Synthesis of novel cage amino acid analogues.

Abstract

Amino acids are important building blocks for the synthesis of a large number of biologically active compounds and drugs. Amino acids with the pentacyclo-undecane (1) and trishomocubane (2) frameworks fall into the class of conformationally constrained non-natural amino acids. Conformationally constrained amino acids are found in many naturally occurring, biologically active compounds. It was found that incorporating cage structures into drugs induces a range of positive effects: promotes transport across the cell membrane, drugs can be designed to target the central nervous system, increased receptor site specificity, and retards metabolic degradation. In the light of this, it was decided to investigate the incorporation of cage amino acids into peptides. A synthetic route has been established for the efficient synthesis of amino acids 1 and 2, and for their incorporation into peptides. Several chiral macrocyclic crown ethers and related analogues have been shown to be capable of forming complexes enantioselectively with chiral organic ammonium salts.
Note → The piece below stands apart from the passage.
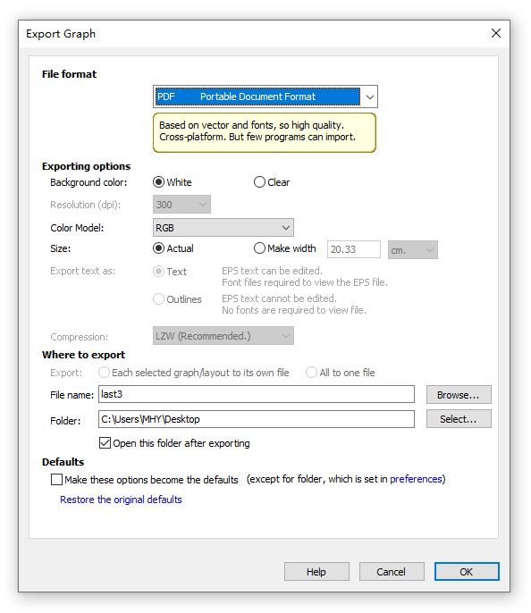This screenshot has width=531, height=613.
Task: Close the Export Graph dialog
Action: tap(496, 33)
The design and synthesis of host chiral macrocycles which are able to distinguish between the enantiomers of guest organic ammonium salts is of interest in the areas that include synthesis of enzymes, electrodes for specific ions or molecules, drugs targeted for specific sites, and enantiomer separation. A synthetic procedure has been established for the synthesis of cage annulated chiral crown ethers derived from amino acids. The advantage of using cage compounds in crown ethers is due to increased rigidity, increased solubility in non-polar solvents and increased chirality. Various techniques for the determination of enantiomeric recognition have been studied and include NMR spectroscopy, fluorescence emission spectroscopy and computational methods. The cage crown ether 3 represents a typical example of these new cage annulated, chiral crown ethers.